MEDENİYET MERKEZİ İSTANBUL

Bir İspanyol, 1552-1556 yıllarında Türkiye’de geçirdiği dört yılını anlatır. Aynı zamanda bir hekim olan bu seyyah, Cenova’dan Napoli’ye giderken Türk gemicilerine esir düşmüş ve İstanbul’a getirilmiş. Daha sonra, tıp bilgisini göstererek Kaptan-ı Derya Sinan Paşa’nın hekimleri arasına girmeyi başarmış. Adı Petro. Seyahatnamesinde, dört yılını yaşadığı Kanuni devrinin yaşantısını gözler önüne serer. Biraz da imrenerek.İşte seyahatnameden birkaç kesit: “İstanbul öyle işlek bir şehir ki, buraya günde İspanya’nın Valladolid şehrinin nüfusu kadar yabancı girip çıkar.”“Türklerin bıraktığı hayır eserleri, bizde bırakılandan çoktur. Türk zenginleri, bizimkilerden daha cömert davranırlar.”“Türkler sadece insanlara değil, hayvanlara bile iyilik yapmayı sevap sayarlar. Bir-iki düzine ciğer satın alıp, kedi ve köpekleri doyuranlara çok rastlanır.”

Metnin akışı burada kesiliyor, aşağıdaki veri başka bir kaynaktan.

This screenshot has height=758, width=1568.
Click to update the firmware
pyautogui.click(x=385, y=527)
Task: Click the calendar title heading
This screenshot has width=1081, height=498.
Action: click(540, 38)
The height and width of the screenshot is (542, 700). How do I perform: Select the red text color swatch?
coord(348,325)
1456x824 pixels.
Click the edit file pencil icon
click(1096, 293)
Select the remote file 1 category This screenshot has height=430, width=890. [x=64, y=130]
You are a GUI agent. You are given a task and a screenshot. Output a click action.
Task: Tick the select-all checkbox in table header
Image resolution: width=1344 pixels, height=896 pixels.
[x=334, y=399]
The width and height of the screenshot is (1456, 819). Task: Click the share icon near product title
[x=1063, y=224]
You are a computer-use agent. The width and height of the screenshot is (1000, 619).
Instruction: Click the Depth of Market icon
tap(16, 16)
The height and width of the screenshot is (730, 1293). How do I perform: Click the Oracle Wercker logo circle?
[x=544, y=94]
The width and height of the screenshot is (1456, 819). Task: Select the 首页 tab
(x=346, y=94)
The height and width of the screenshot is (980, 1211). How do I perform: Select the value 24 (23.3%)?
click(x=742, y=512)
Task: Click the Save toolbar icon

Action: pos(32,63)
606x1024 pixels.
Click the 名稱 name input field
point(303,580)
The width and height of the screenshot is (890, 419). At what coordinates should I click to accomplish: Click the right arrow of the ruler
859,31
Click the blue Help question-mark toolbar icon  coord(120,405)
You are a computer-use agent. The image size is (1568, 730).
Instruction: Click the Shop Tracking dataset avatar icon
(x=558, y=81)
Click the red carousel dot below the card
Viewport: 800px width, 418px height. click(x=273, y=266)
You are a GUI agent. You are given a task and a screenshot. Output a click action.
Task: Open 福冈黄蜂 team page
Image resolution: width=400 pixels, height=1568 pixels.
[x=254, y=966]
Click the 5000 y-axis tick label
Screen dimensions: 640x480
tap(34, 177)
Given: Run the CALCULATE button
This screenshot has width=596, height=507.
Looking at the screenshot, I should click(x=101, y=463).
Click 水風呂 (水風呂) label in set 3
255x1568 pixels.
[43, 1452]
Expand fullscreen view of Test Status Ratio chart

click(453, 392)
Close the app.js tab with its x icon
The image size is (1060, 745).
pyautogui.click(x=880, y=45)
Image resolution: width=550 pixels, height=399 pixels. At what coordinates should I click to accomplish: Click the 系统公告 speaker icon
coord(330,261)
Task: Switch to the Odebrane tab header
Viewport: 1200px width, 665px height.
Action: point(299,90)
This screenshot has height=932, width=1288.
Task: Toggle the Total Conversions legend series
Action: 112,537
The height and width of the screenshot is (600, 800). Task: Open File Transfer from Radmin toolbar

“Türk mahkemelerinde, bizde olduğu gibi iltimas mektupları geçmez. Adaletlerinin en iyi tarafı, davaların kısa sürmesidir. İspanya’da olduğu gibi ‘nasıl olsa bu dava bitmez’ diye haklı taraf, haksız tarafla uzlaşma yoluna gitmez. Türkler adaleti hıristiyan, yahudi, müslüman herkese eşit olarak tatbik ederler. Kadıların rahleleri üzerinde Kur’an’dan başka Haç ve Tevrat’ta vardır. Hıristiyan ve yahudileri bunların üzerine yemin ettirirler.” “Silah çeken bir kabadayıyı, kimseyi yaralamamış olsa bile, ibret olsun diye soyup halka teşhir ederler. Bu utanca düşmemek için, bazıları bellerindeki kılıca davranmaktan çekinip, kavgayı sille tokatla bitirirler.”“Yalancı şahitlerin suratını boyar, eşeğe ters bindirip kuyruğunu eline verir, ibret olsun diye gezdirirler.” “Herkes kapısının önünü temiz tutmaya mecburdur. Sinan Paşa, kapısının önü kirli bir ev buldu mu, evin hizmetçisini, yoksa hanımını kapının önüne çağırtır, bazen bunlara dayak attırırdı. Hatta bir gün üstü başı pis bir yahudiyi yoldan çevirdi. Neden böyle pis gezdiğini, evli olup olmadığını sordu. Yahudi karısının kendisine bakmadığını söyledi. Paşa, yahudinin evine gidip karısına, ‘kocan senin ihtiyaçlarını karşılıyor mu?’ diye sordu. Kadın, ‘evet, bizden hiçbir şeyi esirgemez’ deyince, kadına yüz değnek attırdı.”“Biz bu kimselere barbar diyoruz. Onlara barbar demekle, asıl biz barbarlığımızı ortaya çıkarmış oluyoruz.”

Toplam Görüntülenme: 5076

Yayın tarihi: Cuma, 06 Ocak 2006

Bunları okudunuz mu?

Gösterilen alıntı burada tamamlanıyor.